Table of Contents
Fetching ...

FRIEREN: Federated Learning with Vision-Language Regularization for Segmentation

Ding-Ruei Shen

TL;DR

FFREEDG tackles semantic segmentation under strict privacy constraints by combining a source-free federated setting with vision–language priors from CLIP. Frieren enables centralized pretraining on labeled source data, followed by federated adaptation where clients contribute unlabeled data, leveraging weak-to-strong consistency, dense CLIP distillation, and a language-guided decoder. The method demonstrates competitive performance against domain generalization and domain adaptation baselines on Cityscapes→ACDC and GTA5→Cityscapes, with FedSWA providing stability in unsupervised federation. This work advances practical privacy-preserving segmentation by showing how foundation-model priors and unified semi-/unsupervised learning can generalize to unseen domains without accessing source or target labels. It lays a foundation for future integration of larger vision-language models and alternative decoders to further close the gap to state-of-the-art DG/DA methods.

Abstract

Federeated Learning (FL) offers a privacy-preserving solution for Semantic Segmentation (SS) tasks to adapt to new domains, but faces significant challenges from these domain shifts, particularly when client data is unlabeled. However, most existing FL methods unrealistically assume access to labeled data on remote clients or fail to leverage the power of modern Vision Foundation Models (VFMs). Here, we propose a novel and challenging task, FFREEDG, in which a model is pretrained on a server's labeled source dataset and subsequently trained across clients using only their unlabeled data, without ever re-accessing the source. To solve FFREEDG, we propose FRIEREN, a framework that leverages the knowledge of a VFM by integrating vision and language modalities. Our approach employs a Vision-Language decoder guided by CLIP-based text embeddings to improve semantic disambiguation and uses a weak-to-strong consistency learning strategy for robust local training on pseudo-labels. Our experiments on synthetic-to-real and clear-to-adverse-weather benchmarks demonstrate that our framework effectively tackles this new task, achieving competitive performance against established domain generalization and adaptation methods and setting a strong baseline for future research.

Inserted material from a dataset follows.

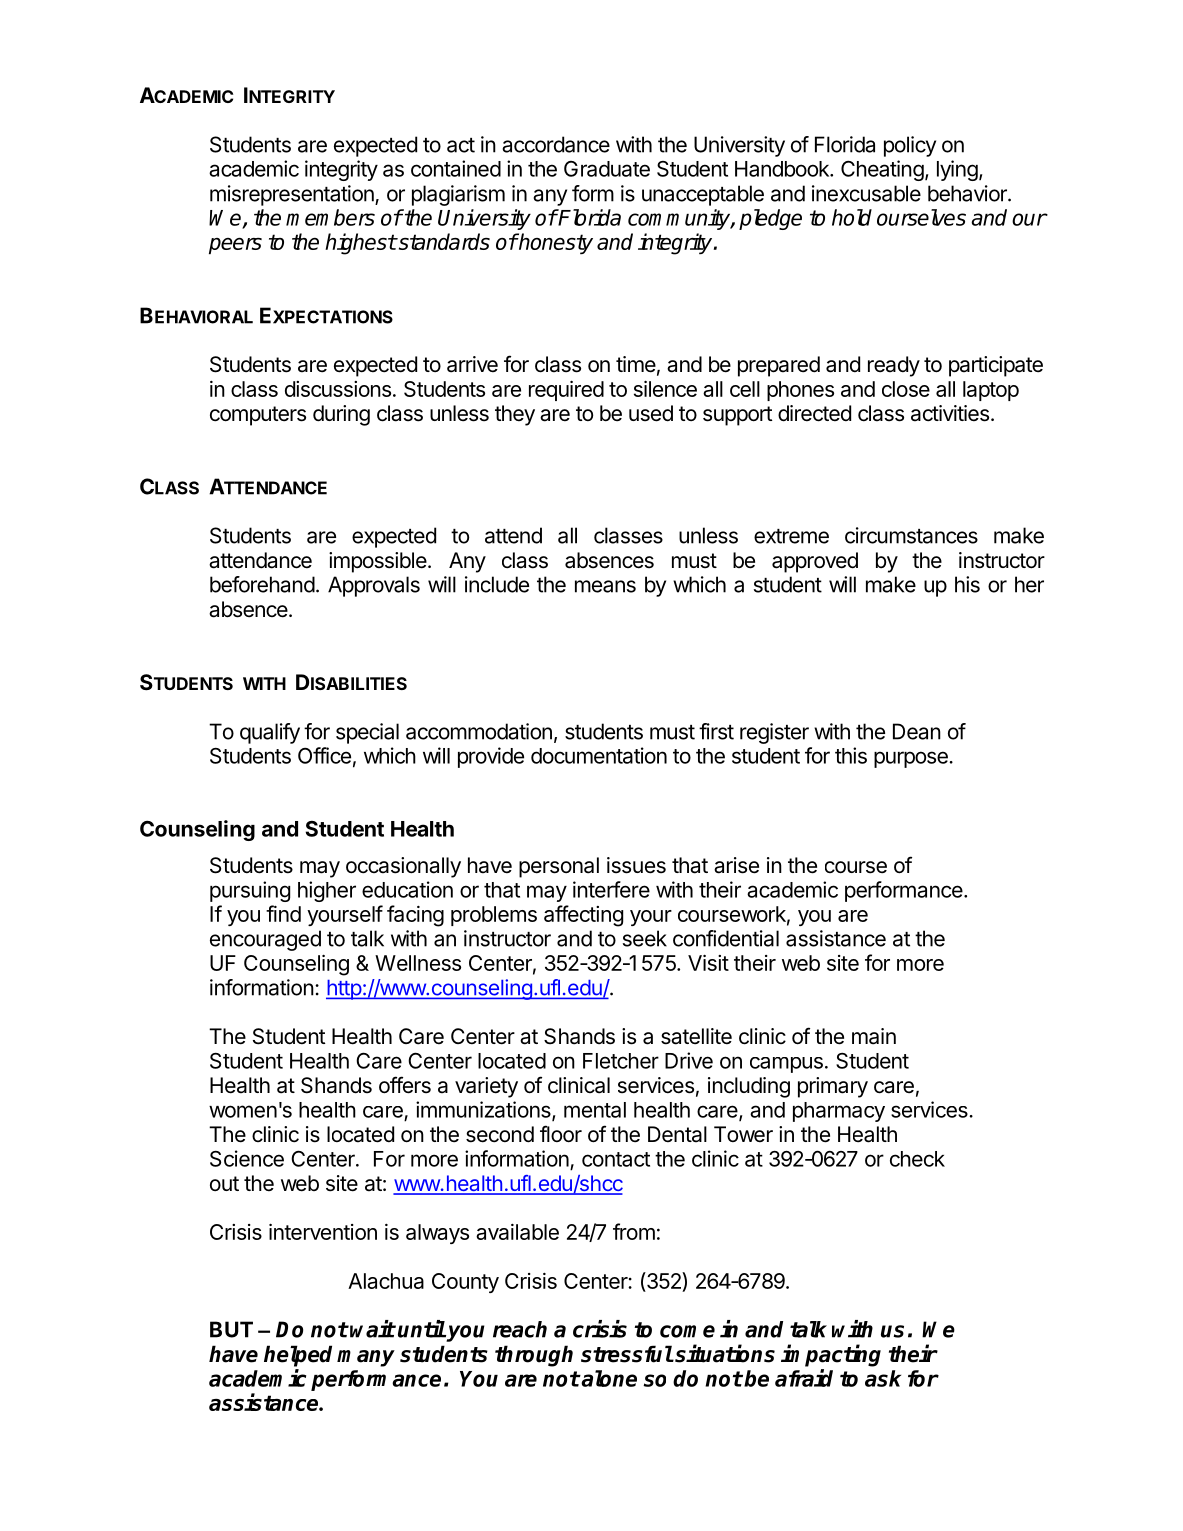 This screenshot has width=1183, height=1531. What do you see at coordinates (607, 169) in the screenshot?
I see `Graduate` at bounding box center [607, 169].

FRIEREN: Federated Learning with Vision-Language Regularization for Segmentation

TL;DR

FFREEDG tackles semantic segmentation under strict privacy constraints by combining a source-free federated setting with vision–language priors from CLIP. Frieren enables centralized pretraining on labeled source data, followed by federated adaptation where clients contribute unlabeled data, leveraging weak-to-strong consistency, dense CLIP distillation, and a language-guided decoder. The method demonstrates competitive performance against domain generalization and domain adaptation baselines on Cityscapes→ACDC and GTA5→Cityscapes, with FedSWA providing stability in unsupervised federation. This work advances practical privacy-preserving segmentation by showing how foundation-model priors and unified semi-/unsupervised learning can generalize to unseen domains without accessing source or target labels. It lays a foundation for future integration of larger vision-language models and alternative decoders to further close the gap to state-of-the-art DG/DA methods.

Abstract

Federeated Learning (FL) offers a privacy-preserving solution for Semantic Segmentation (SS) tasks to adapt to new domains, but faces significant challenges from these domain shifts, particularly when client data is unlabeled. However, most existing FL methods unrealistically assume access to labeled data on remote clients or fail to leverage the power of modern Vision Foundation Models (VFMs). Here, we propose a novel and challenging task, FFREEDG, in which a model is pretrained on a server's labeled source dataset and subsequently trained across clients using only their unlabeled data, without ever re-accessing the source. To solve FFREEDG, we propose FRIEREN, a framework that leverages the knowledge of a VFM by integrating vision and language modalities. Our approach employs a Vision-Language decoder guided by CLIP-based text embeddings to improve semantic disambiguation and uses a weak-to-strong consistency learning strategy for robust local training on pseudo-labels. Our experiments on synthetic-to-real and clear-to-adverse-weather benchmarks demonstrate that our framework effectively tackles this new task, achieving competitive performance against established domain generalization and adaptation methods and setting a strong baseline for future research.

Paper Structure

This paper contains 49 sections, 14 equations, 3 figures, 4 tables, 1 algorithm.

Figures (3)

  • Figure 1: Federated source-Free Domain Generalization (FFREEDG) framework. A central server coordinates the training of a global model with multiple clients. Each client has access only to its own private, unlabeled data, which comes from a distinct domain, such as different weather or lighting conditions. The clients perform local, unsupervised training before the server aggregates their updates to create a single model that can generalize across these diverse environments.
  • Figure 2: Overview of FRIEREN. Mask denotes a dropout mechanism (e.g., complementary dropout yang2025unimatch) that generates perturbed encoder features for consistency learning. (a) Server pretraining: a student–teacher setup with EMA updates on the teacher, supervised loss on labeled source images, weak–strong consistency on unlabeled images, and dense CLIP-based segmentation guidance via the language-guided decoder. Learnable modules and frozen modules are indicated in the figure. (b) Federated local training: after pretraining, each selected client receives the global model and performs (semi-)unsupervised self-training with a frozen teacher, consistency loss, and dense CLIP guidance; labeled client data (if any) uses an additional supervised term. (c) Communication and aggregation: the server broadcasts $w^{t}$, collects client updates $w_{k}^{t+1}$, and aggregates them; we use FedSWA liu2025fedswa for unsupervised clients and FedAvg mcmahan2017communication when supervision is available.
  • Figure 3: Vision–language decoder in FRIEREN. FRIEREN adopts the language-guided decoder from SemiVL hoyer2024semivl. Class prompts are embedded by a frozen text encoder and paired with features from a trainable image encoder to form a dense similarity map. The decoder performs spatial reasoning followed by semantic reasoning, and a convolutional upsampler produces the final segmentation mask.